Once you reach the line with "Given: Expand the" in the material below, copy each line exactly up to and including the line with "The image size is (492, 274).", and skip the pictures.

────────────────────────────────────────

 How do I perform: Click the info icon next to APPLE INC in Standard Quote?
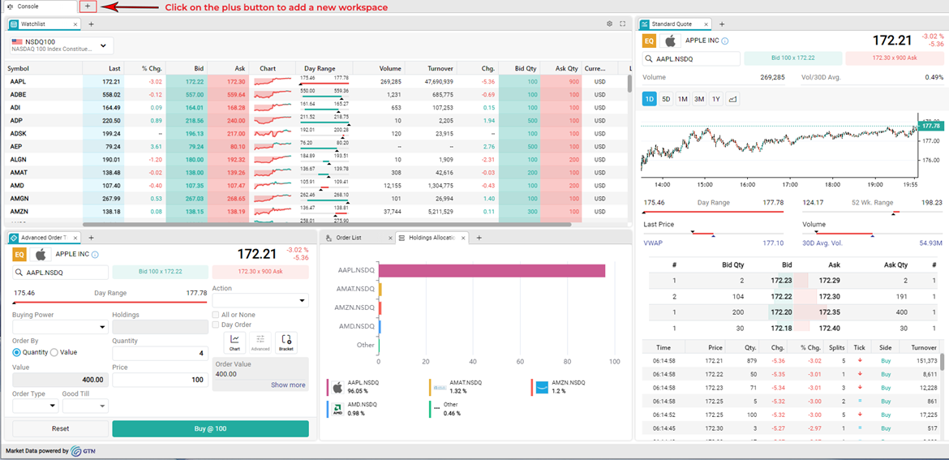725,41
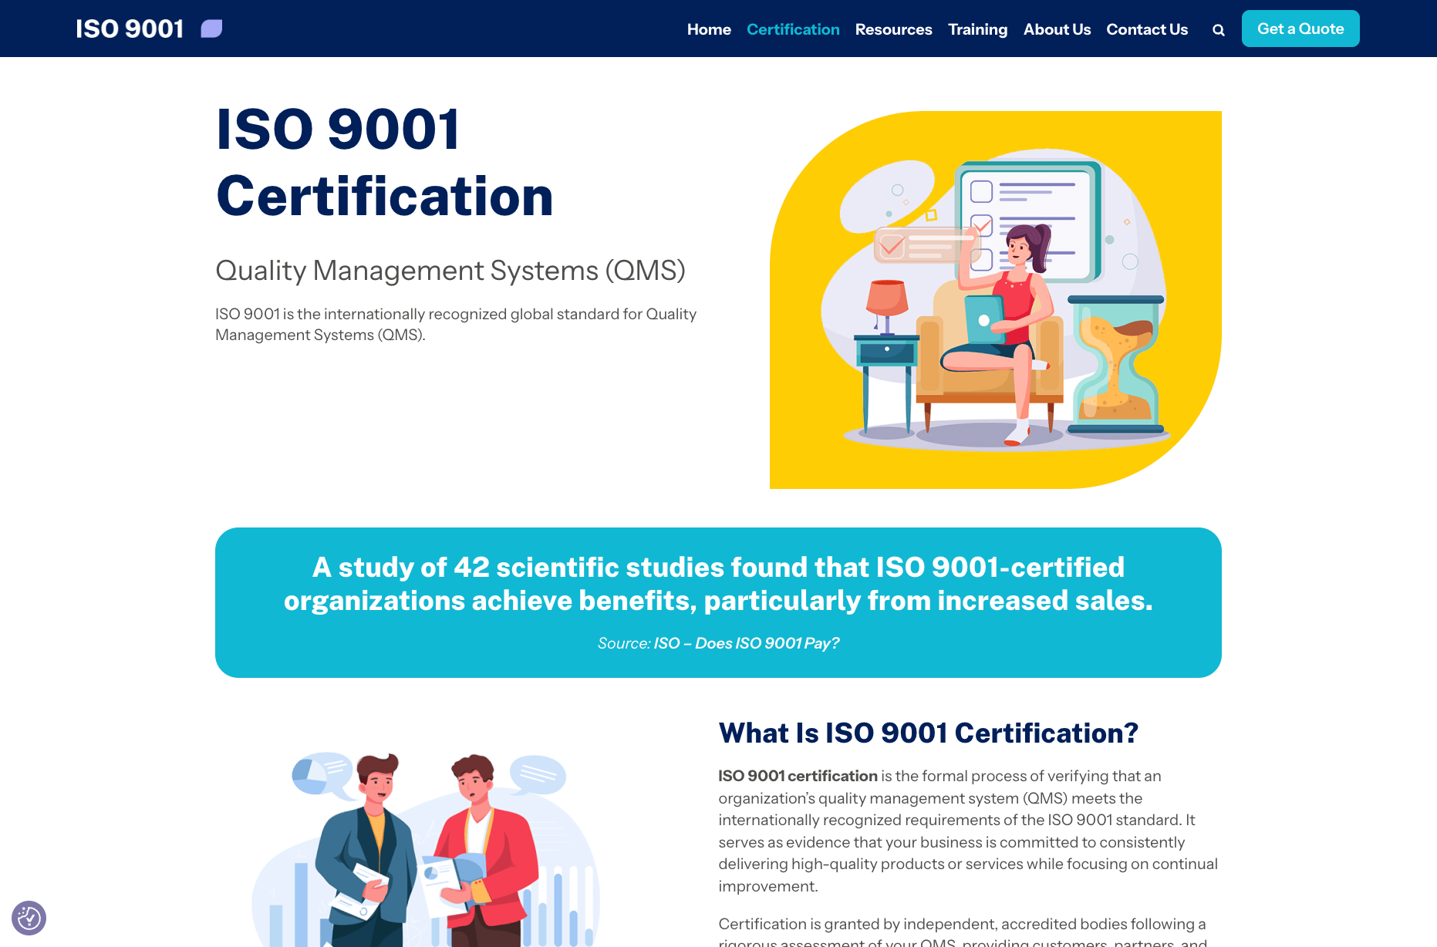Screen dimensions: 1437x947
Task: Click the purple logo shape beside ISO 9001
Action: click(211, 29)
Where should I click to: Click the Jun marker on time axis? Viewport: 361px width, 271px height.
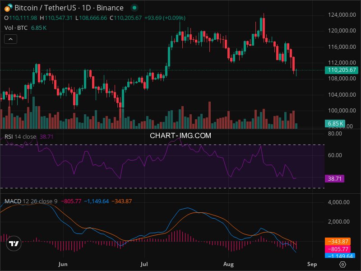(x=63, y=264)
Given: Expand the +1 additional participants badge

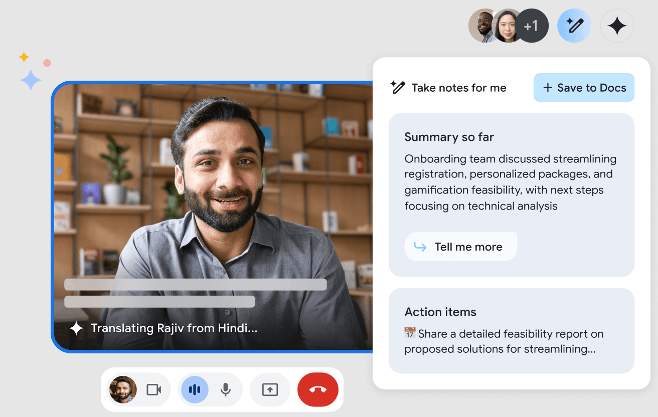Looking at the screenshot, I should 532,26.
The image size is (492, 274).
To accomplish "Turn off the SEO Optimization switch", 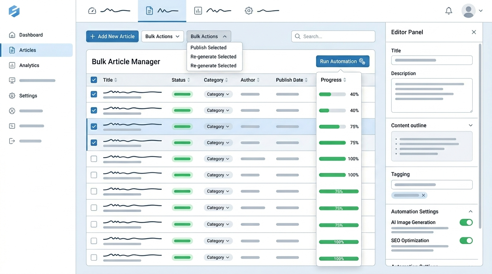I will tap(466, 240).
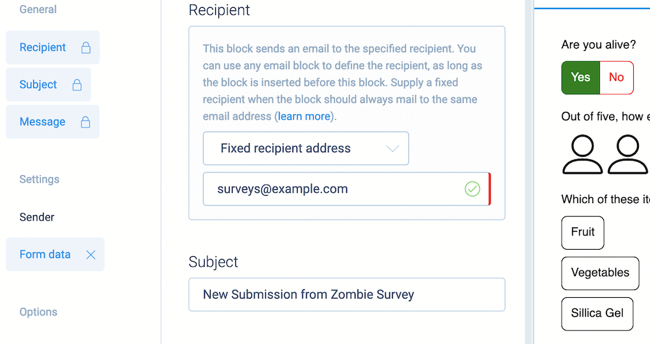Viewport: 650px width, 344px height.
Task: Select the second person rating icon
Action: click(x=628, y=154)
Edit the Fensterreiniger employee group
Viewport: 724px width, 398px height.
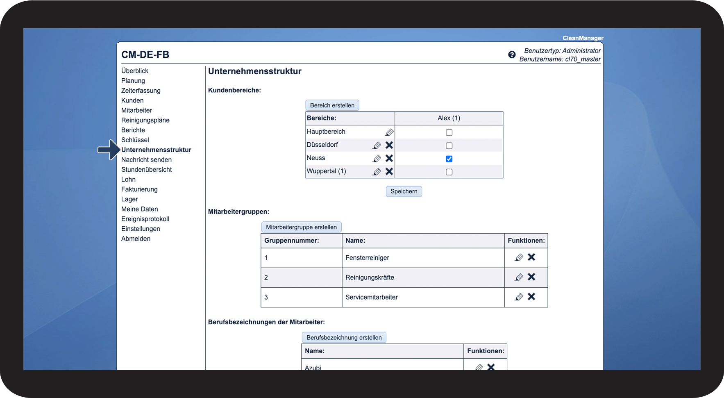pyautogui.click(x=519, y=257)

────────────────────────────────────────

RESULT OF THE TASK:
Given: Expand the +1 additional participants badge

Looking at the screenshot, I should 532,26.
The image size is (492, 274).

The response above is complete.